**CHALLENGE**
Count the lines in the records below that contain the string "label". Reply with the number only.

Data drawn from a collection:
* * * *

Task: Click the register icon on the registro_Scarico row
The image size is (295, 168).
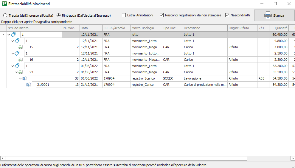Action: 25,78
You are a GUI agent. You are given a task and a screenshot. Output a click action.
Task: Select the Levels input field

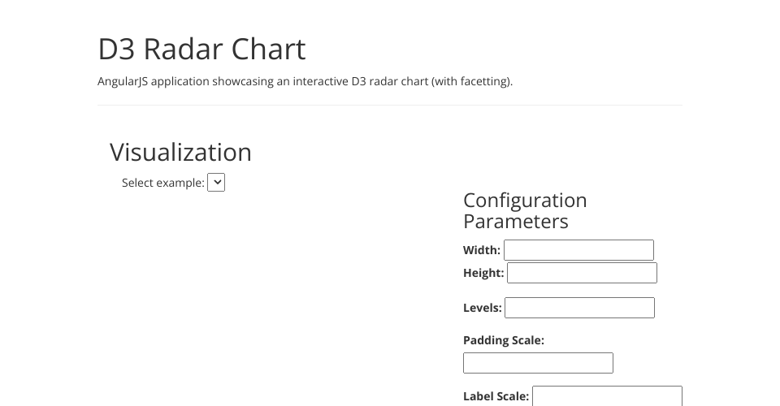[579, 308]
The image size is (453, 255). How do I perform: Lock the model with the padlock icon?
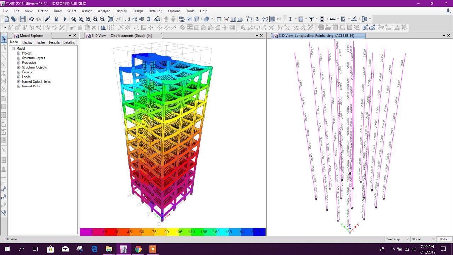[56, 19]
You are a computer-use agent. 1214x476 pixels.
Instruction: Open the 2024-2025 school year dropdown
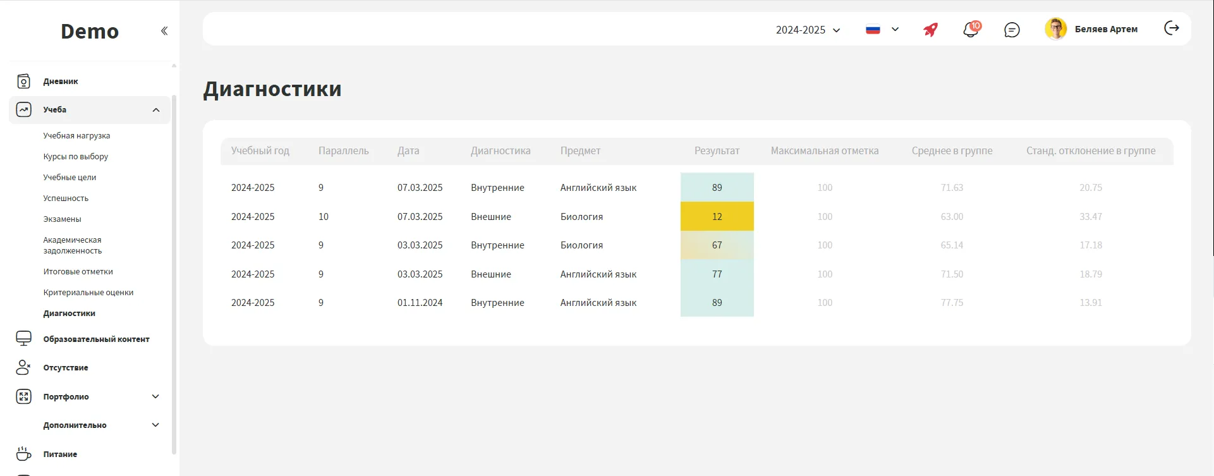pyautogui.click(x=808, y=30)
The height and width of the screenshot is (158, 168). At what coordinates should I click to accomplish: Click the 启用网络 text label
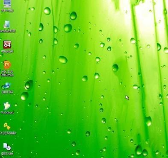point(7,92)
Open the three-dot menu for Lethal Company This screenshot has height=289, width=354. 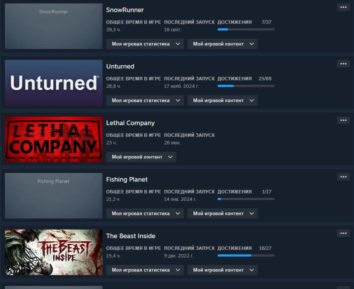coord(343,120)
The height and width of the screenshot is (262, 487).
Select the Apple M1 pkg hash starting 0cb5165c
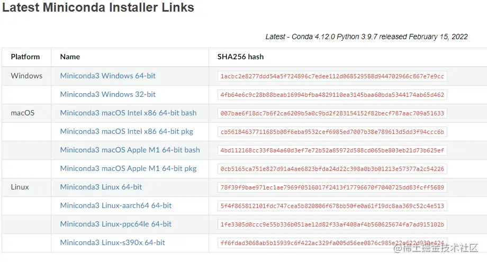pos(332,169)
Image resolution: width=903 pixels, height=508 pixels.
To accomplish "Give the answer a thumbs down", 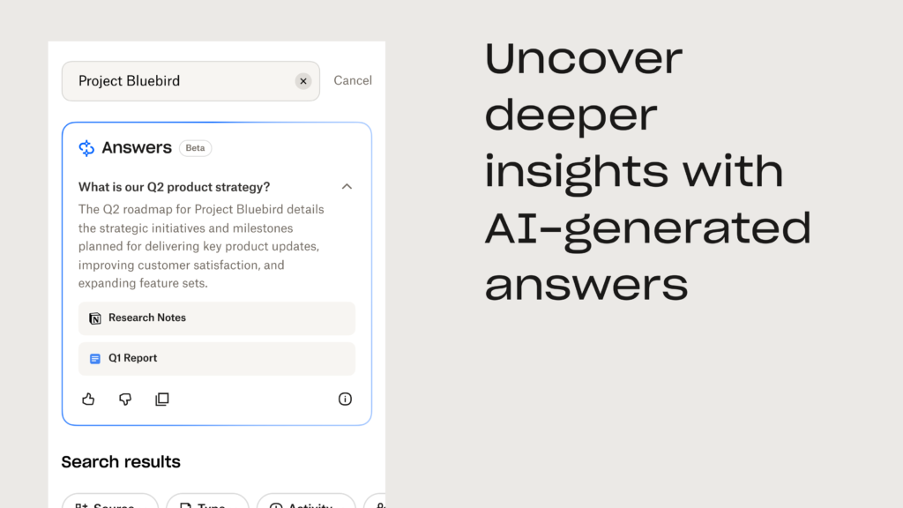I will click(125, 400).
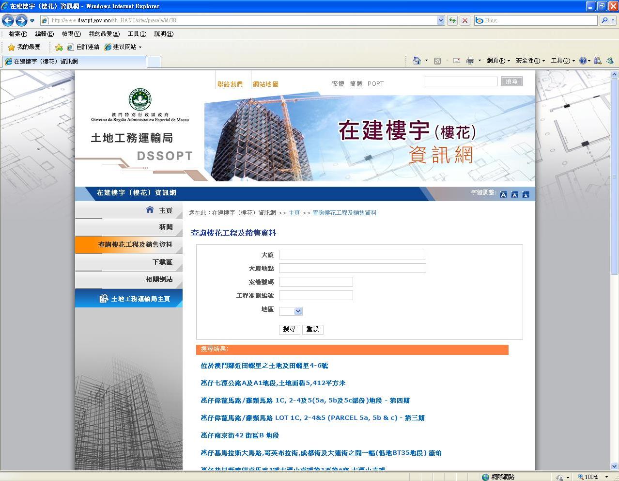The height and width of the screenshot is (481, 619).
Task: Open the 檢視(V) view menu
Action: coord(71,34)
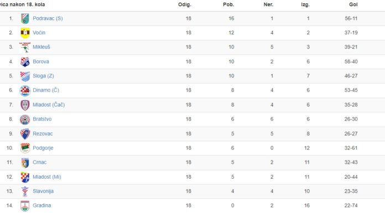Click the Dinamo (Č) round badge
Viewport: 385px width, 213px height.
coord(25,90)
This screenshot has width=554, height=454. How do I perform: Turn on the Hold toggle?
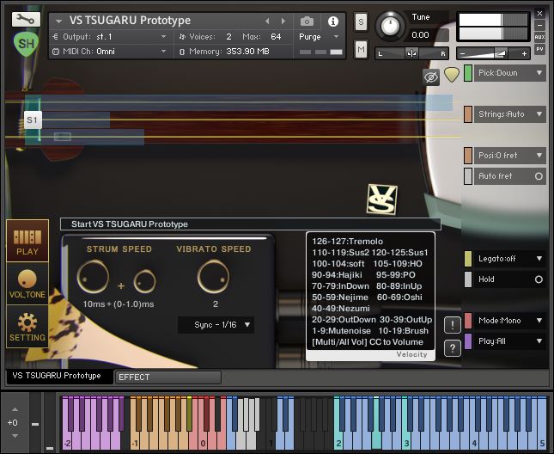point(539,279)
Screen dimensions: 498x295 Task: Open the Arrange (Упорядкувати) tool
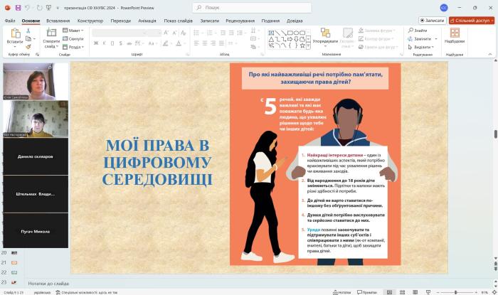tap(324, 36)
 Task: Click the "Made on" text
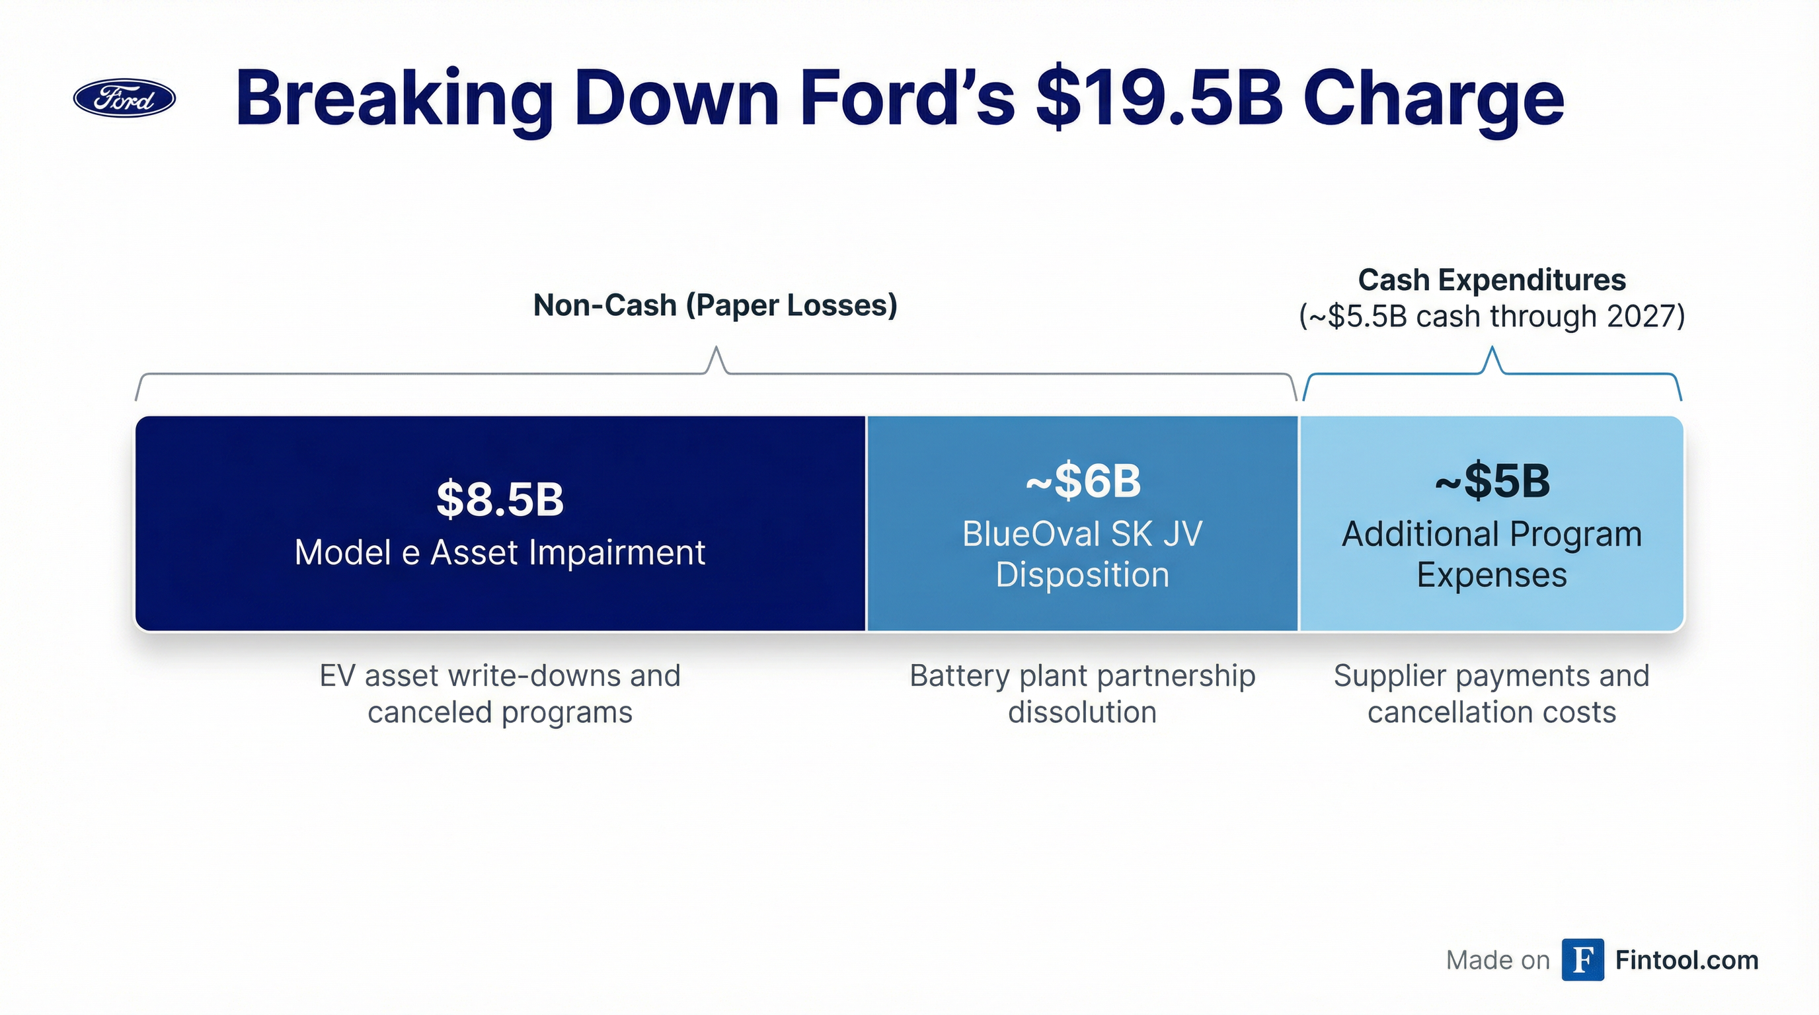(x=1497, y=960)
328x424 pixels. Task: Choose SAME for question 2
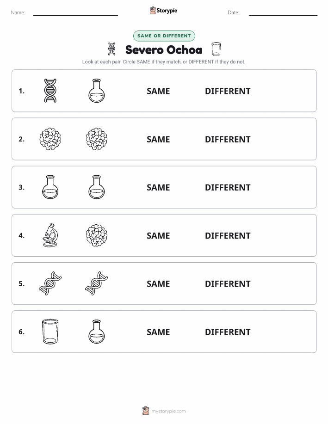(158, 139)

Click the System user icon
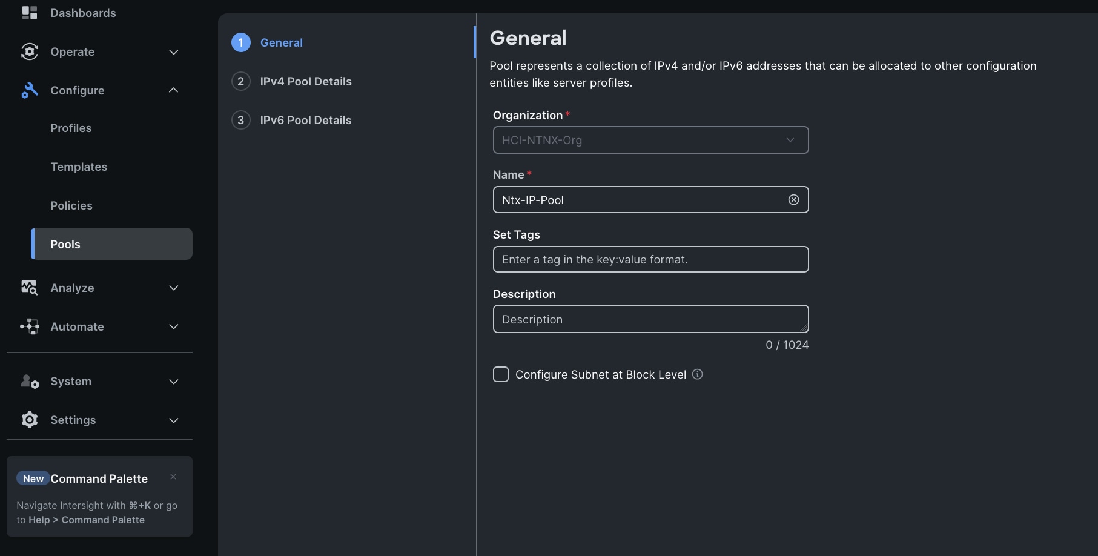[x=29, y=381]
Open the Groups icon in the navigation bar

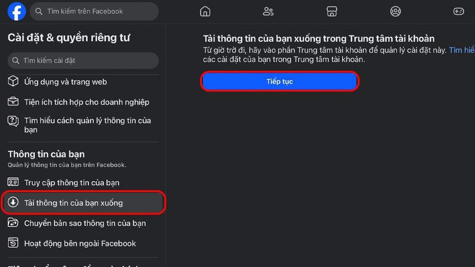(x=395, y=11)
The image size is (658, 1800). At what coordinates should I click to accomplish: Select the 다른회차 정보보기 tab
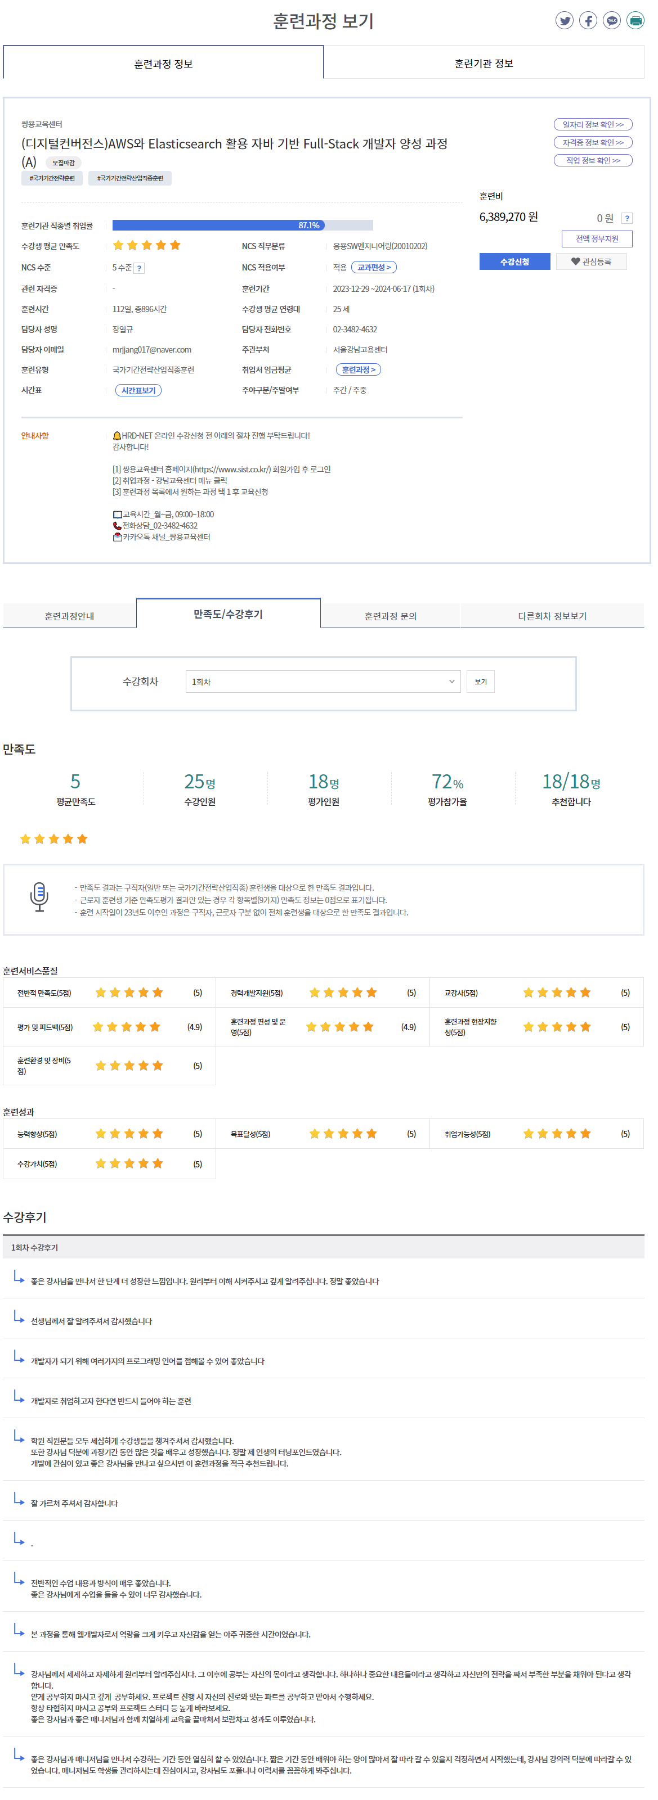click(552, 616)
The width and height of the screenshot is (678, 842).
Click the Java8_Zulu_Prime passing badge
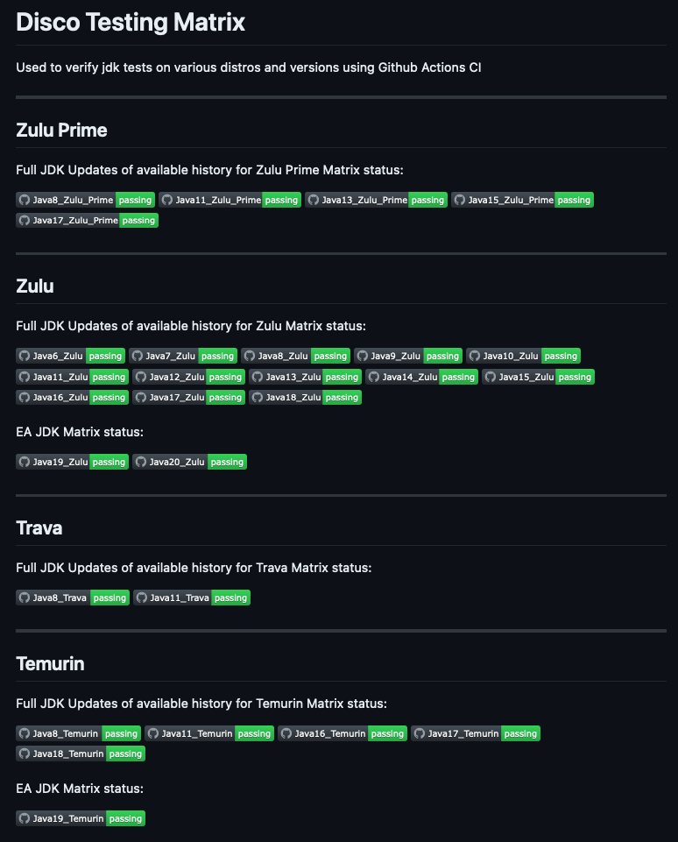click(85, 200)
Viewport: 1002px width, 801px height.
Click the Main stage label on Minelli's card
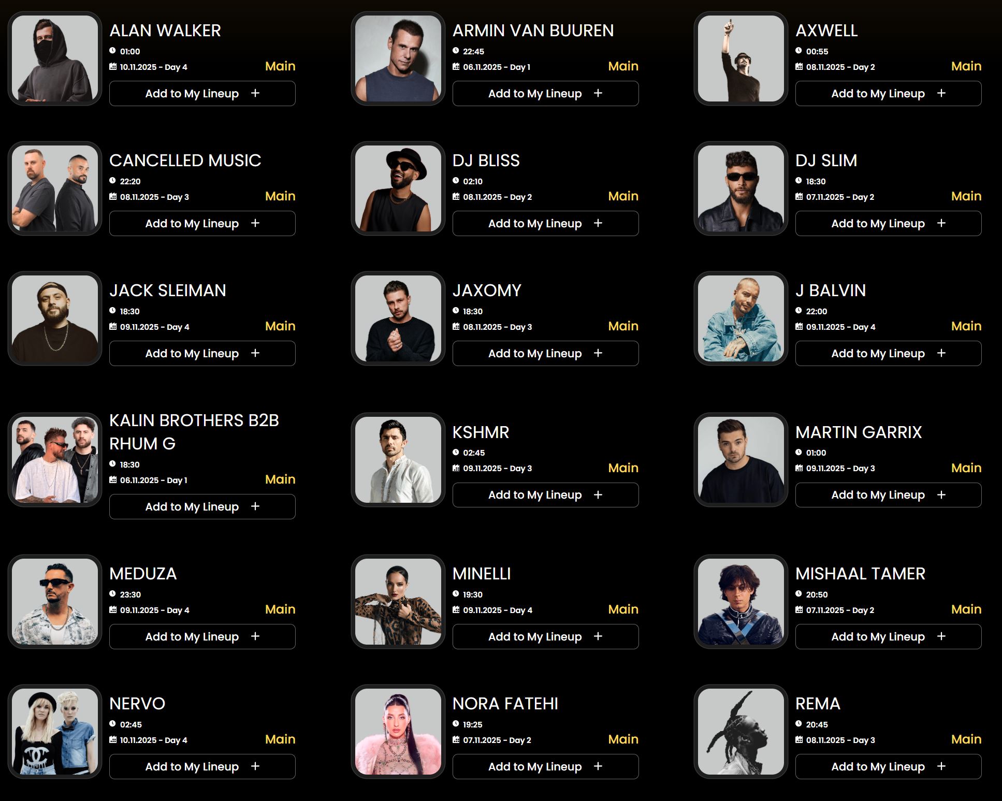(623, 609)
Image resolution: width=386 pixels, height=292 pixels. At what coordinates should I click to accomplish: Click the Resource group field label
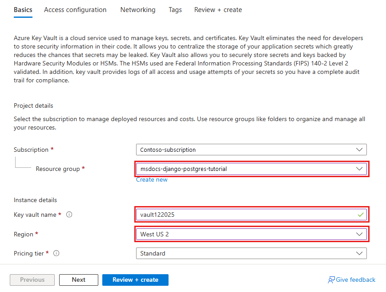(x=58, y=169)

* * * *

**CORRECT OUTPUT**
3